Menjadi Dewasa di Era Digital
This photo is belong to this incredible Japanese photographer: Akine Coco |
Seharusnya gue bersyukur bisa diberi kesempatan untuk beribadah dan memperbaiki diri oleh Allah, sehingga gue bisa mencicipi bagaimana pula rasanya hidup sebagai orang dewasa, yang harus bisa mandiri, yang harus bisa mengontrol segala perasaan yang muncul, yang harus bisa menjaga perasaan orang lain, yang harus bisa mengerti manusia lainnya, yang harus bisa mencari solusi dari setiap masalah sendiri, yang harus menangis sendiri saat orang-orang pergi dengan segala misi pribadinya, yang harus dihadapkan dengan segala sistem dan peraturan yang kadang gak masuk akal, dan yang harus lainnya.
Entah keadaan yang memaksa gue untuk jadi dewasa bahkan sebelum waktunya, atau memang gue hanya sedang menyangkal bahwa gue sebetulnya sudah cukup dewasa untuk merasa dewasa.

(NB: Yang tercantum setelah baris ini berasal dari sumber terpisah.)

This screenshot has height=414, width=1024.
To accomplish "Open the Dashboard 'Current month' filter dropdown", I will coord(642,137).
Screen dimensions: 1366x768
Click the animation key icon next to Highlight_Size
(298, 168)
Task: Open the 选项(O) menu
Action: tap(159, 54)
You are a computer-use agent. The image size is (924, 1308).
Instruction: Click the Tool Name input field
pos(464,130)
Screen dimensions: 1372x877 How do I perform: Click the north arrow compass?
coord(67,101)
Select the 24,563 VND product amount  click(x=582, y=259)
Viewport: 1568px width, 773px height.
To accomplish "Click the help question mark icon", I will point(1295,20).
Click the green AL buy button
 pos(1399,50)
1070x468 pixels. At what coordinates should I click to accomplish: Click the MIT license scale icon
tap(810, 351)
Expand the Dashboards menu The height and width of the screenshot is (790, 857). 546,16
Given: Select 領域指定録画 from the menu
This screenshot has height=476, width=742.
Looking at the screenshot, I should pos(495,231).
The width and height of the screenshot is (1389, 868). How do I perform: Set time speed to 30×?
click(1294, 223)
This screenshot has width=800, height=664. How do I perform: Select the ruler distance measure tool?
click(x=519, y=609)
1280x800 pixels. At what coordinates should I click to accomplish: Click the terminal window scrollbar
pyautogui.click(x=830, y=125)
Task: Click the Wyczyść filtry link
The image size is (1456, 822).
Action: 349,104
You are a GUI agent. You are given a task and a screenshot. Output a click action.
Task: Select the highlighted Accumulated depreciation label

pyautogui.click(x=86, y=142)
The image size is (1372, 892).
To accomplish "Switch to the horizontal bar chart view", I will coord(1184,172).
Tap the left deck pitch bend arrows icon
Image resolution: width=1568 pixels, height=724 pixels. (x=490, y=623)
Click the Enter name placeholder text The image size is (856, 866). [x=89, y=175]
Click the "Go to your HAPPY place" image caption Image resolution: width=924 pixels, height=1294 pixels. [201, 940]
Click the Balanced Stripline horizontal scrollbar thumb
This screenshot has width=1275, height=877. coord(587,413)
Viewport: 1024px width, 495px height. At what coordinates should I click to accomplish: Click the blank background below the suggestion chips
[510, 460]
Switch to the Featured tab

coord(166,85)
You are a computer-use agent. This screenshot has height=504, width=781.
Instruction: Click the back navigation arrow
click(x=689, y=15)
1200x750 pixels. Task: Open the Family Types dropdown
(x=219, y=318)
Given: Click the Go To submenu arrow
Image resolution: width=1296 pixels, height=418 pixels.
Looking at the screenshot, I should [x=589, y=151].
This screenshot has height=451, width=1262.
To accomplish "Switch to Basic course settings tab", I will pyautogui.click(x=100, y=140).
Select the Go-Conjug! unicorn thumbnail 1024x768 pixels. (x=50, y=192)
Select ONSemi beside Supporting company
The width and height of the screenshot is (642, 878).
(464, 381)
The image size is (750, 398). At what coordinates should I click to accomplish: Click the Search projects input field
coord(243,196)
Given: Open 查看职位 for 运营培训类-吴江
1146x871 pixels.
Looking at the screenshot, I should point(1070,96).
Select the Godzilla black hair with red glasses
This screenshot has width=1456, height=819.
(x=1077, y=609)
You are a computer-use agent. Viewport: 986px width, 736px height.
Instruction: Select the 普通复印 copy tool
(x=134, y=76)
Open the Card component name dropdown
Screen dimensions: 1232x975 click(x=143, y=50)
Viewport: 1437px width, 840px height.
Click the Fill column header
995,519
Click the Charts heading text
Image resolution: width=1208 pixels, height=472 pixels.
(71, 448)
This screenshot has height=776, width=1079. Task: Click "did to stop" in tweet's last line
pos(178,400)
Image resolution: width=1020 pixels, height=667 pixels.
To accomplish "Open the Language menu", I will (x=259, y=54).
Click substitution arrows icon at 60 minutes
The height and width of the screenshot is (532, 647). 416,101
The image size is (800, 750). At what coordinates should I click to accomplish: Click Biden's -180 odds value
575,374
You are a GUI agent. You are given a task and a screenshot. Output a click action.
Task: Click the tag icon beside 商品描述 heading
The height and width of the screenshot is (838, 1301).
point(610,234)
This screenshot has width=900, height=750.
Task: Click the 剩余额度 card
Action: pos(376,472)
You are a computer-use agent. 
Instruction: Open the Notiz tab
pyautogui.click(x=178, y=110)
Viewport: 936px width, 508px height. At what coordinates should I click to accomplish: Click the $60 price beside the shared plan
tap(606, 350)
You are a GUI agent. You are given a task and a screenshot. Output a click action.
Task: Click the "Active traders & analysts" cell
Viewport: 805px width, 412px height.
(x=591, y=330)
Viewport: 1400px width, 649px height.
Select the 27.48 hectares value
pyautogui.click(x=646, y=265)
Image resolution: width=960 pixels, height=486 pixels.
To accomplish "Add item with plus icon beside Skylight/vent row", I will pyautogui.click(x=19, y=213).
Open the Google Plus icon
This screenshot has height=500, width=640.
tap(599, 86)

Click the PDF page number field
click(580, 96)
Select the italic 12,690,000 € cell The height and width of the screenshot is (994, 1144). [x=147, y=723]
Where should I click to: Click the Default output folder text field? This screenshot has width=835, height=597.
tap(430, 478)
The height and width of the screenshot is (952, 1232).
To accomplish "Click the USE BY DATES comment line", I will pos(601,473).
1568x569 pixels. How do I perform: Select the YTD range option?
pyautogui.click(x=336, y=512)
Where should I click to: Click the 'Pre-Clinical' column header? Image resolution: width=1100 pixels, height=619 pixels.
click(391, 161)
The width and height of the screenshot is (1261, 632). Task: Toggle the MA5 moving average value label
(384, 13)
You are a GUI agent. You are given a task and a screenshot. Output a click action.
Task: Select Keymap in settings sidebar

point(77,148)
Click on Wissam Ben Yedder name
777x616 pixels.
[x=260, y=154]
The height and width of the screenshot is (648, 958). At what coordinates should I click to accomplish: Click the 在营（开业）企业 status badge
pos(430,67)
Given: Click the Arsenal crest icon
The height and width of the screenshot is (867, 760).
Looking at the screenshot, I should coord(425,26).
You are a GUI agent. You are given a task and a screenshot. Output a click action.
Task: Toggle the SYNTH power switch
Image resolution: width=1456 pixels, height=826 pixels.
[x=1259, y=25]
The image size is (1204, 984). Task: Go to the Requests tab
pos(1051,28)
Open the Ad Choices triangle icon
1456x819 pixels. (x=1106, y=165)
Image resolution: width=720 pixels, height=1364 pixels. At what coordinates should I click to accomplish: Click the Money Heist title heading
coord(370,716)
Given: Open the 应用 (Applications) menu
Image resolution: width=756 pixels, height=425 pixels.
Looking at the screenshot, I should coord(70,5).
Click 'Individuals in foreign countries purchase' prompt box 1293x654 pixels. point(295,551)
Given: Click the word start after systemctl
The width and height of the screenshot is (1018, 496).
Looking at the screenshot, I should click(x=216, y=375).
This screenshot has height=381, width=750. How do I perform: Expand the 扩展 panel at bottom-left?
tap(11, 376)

Keduanya mungkin bisa iya atau nggak. Iya, gue dewasa sebelum waktunya, karena harus menghadapi gimana rasanya jadi anak broken home sedari kecil, sekaligus anak pertama yang mau nggak mau beban dan segala kesedihan dipeluk sendiri. Bisa juga nggak, karena gue mungkin hanya merasa menjadi orang dewasa itu sucks. Banyak hal yang diribetin, yang dibawa pusing, yang dibawa perasaan, yang gak bisa dibikin santai.
Dulu, saat masih kecil, perjalanan panjang di dalam bus atau kereta selalu menyenangkan karena gue bisa belajar banyak hal dari sekitar. Belajar mengamati orang-orang dewasa dengan segala tampang semrawut dan cueknya, memperhatikan pak supir dan kondekturnya yang seakan gak mengenal lelah nganterin penumpang, juga ngeliat objek-objek di jalanan sana. Pemandangan alam dan kehidupan selalu asik buat kita perhatiin sampe ngantuk. Sekarang, perjalanan sepanjang apapun nggak banyak yang bisa dinikmati kecuali pikiran yang bergulat sendiri. Mikirin kerjaan numpuk, deadline yang berdekatan, mikirin pasangan yang nggak ngehubungin kita, mikirin ortu dan keluarga di rumah, mikirin teman-teman di lingkungan kerja atau mereka yang menghilang total dari kehidupan kita, mikirin gaji yang serasa gak cukup buat memenuhi kebutuhan, semuanya menjadi lebih kompleks buat sekadar dipikirin. Belum lagi kenyataan bahwa kita hidup di jaman dimana perlombaan antar manusia seakan menjadi lebih jelas kelihatannya, sehingga banyak kekhawatiran-kekhawatiran yang datang tanpa diundang.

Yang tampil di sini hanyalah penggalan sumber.